> **REQUIRED WORK**
Put the data into a two-column CSV with the columns prompt_text and answer_text. Begin at the start of the data and stop after the line containing "click(x=611, y=155)". Each row should hold one piece of text and the answer that follows it, each in a single quoted field with line breaks replaced by spaces.

> **SUPPLIED DATA**
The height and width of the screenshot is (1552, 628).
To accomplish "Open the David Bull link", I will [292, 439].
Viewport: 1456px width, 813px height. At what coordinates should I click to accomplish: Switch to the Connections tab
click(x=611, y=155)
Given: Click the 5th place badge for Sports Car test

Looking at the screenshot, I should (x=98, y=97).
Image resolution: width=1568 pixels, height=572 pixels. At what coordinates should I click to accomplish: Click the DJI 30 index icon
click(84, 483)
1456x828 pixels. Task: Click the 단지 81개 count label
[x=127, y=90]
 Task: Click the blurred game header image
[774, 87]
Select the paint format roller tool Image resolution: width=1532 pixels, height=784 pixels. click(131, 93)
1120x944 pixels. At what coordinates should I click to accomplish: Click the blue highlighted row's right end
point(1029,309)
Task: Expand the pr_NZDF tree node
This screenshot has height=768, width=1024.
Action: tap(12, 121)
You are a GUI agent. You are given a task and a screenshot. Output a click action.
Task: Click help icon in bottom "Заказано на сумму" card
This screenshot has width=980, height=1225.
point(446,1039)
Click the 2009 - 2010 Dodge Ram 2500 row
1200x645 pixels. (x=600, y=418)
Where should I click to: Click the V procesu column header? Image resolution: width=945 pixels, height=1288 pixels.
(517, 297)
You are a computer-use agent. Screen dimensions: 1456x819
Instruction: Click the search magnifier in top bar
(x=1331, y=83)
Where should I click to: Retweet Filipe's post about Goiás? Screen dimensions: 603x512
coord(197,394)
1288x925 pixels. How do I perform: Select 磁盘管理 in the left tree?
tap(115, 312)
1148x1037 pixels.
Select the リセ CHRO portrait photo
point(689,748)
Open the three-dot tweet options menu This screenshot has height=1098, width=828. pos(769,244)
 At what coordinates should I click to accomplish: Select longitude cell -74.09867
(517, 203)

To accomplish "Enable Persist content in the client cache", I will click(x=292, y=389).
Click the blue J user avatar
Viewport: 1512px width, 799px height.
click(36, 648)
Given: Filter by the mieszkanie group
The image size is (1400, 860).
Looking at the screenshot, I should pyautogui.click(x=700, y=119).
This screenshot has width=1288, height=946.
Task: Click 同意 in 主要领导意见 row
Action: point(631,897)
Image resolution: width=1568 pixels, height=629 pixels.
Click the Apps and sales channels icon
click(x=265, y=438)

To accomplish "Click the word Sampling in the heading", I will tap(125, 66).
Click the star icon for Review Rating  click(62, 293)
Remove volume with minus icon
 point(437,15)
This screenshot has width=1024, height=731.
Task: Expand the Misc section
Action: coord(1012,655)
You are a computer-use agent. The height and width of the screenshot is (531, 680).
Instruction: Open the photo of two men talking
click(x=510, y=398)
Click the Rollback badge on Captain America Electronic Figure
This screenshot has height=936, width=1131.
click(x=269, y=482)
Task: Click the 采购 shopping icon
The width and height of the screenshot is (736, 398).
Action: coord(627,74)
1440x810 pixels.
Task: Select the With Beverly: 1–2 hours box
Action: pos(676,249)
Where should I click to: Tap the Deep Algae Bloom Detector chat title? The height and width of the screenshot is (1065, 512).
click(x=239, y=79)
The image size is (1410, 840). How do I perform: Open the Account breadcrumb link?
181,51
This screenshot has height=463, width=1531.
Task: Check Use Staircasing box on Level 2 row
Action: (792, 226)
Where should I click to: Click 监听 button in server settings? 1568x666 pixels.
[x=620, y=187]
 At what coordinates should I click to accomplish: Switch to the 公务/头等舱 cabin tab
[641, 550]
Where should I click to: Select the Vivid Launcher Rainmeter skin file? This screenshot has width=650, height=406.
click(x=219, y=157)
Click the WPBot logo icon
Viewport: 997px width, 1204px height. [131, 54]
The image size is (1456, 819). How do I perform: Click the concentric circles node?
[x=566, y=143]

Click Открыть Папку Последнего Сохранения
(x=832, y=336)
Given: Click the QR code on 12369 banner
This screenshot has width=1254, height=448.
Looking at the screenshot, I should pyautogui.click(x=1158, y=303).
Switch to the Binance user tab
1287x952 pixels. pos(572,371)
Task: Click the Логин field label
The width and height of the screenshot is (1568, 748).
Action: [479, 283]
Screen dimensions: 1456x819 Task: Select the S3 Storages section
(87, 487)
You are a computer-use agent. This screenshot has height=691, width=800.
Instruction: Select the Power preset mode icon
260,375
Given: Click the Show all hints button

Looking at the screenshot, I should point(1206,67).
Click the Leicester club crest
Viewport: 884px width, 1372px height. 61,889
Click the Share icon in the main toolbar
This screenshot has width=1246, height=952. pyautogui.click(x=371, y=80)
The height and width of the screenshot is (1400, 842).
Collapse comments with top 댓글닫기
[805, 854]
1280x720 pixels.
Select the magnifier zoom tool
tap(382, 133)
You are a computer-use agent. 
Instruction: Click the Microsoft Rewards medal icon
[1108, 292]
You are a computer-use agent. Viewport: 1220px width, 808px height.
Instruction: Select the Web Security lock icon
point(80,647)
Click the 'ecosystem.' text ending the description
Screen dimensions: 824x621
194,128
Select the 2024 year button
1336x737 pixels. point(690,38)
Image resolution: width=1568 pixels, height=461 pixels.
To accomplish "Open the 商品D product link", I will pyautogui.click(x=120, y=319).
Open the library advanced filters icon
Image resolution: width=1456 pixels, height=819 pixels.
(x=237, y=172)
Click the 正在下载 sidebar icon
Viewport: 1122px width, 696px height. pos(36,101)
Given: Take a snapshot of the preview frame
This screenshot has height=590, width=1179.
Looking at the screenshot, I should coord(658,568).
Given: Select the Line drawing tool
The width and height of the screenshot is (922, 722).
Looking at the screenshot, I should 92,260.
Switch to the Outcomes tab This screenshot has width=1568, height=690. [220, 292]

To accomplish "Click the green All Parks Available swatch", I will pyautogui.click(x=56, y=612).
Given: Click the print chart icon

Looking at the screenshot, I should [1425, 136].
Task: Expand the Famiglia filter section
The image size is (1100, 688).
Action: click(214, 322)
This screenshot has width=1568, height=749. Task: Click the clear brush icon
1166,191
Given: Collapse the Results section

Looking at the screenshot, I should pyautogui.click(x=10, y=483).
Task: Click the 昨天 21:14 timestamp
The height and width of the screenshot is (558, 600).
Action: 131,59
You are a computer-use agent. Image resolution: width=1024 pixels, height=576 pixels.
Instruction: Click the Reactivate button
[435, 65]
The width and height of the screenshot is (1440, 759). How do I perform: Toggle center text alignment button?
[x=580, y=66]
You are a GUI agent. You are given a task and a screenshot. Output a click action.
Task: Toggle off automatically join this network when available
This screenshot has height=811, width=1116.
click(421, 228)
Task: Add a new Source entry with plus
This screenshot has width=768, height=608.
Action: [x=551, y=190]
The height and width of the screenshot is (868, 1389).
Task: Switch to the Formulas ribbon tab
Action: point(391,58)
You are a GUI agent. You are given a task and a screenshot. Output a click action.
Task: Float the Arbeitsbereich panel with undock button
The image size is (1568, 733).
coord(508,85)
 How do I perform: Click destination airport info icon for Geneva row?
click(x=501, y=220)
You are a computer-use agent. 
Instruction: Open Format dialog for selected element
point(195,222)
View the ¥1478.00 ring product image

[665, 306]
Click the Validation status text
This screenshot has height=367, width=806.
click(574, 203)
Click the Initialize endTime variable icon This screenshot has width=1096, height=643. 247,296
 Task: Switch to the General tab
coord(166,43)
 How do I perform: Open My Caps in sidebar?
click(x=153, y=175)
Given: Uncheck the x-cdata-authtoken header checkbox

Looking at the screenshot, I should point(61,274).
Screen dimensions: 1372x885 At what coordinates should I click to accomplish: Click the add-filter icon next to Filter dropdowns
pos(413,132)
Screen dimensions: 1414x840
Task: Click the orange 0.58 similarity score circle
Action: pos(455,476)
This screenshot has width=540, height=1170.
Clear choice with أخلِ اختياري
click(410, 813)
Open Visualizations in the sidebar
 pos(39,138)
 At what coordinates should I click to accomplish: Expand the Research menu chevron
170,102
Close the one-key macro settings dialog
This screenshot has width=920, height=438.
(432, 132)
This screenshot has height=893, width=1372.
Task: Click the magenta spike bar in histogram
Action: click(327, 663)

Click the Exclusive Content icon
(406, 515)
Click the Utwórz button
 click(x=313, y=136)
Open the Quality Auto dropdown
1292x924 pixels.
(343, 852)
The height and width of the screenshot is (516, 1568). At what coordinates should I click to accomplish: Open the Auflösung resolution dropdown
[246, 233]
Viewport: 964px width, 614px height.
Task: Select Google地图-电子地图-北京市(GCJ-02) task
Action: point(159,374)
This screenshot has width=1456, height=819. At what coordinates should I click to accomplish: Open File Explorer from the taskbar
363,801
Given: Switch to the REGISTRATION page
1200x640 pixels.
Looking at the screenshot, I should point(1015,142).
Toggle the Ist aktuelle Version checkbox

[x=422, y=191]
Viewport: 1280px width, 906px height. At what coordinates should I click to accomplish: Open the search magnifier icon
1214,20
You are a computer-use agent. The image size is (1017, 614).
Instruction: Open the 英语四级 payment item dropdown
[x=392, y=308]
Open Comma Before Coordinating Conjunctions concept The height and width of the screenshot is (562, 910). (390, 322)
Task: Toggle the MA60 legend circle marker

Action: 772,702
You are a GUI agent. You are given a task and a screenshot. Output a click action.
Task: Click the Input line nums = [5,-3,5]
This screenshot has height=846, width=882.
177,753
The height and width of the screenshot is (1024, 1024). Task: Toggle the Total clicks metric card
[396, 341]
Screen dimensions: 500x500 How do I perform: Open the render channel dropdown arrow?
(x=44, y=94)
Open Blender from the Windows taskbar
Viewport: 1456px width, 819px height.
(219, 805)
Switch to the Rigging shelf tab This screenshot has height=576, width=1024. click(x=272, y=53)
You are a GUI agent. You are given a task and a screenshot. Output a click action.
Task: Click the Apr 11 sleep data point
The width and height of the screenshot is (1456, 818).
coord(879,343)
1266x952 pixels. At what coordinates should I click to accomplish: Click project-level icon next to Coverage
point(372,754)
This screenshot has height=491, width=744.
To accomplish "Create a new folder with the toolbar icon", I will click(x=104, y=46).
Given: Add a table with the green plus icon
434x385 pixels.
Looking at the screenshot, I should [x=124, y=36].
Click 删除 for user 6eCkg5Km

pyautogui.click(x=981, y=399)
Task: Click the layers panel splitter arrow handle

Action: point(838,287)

> **FULL OUTPUT**
prompt_text,answer_text
"The height and width of the screenshot is (1552, 628). To accomplish ""Open the David Bull link"",","I will [292, 439]."
"Viewport: 1456px width, 813px height. At what coordinates should I click to accomplish: Switch to the Connections tab","click(x=611, y=155)"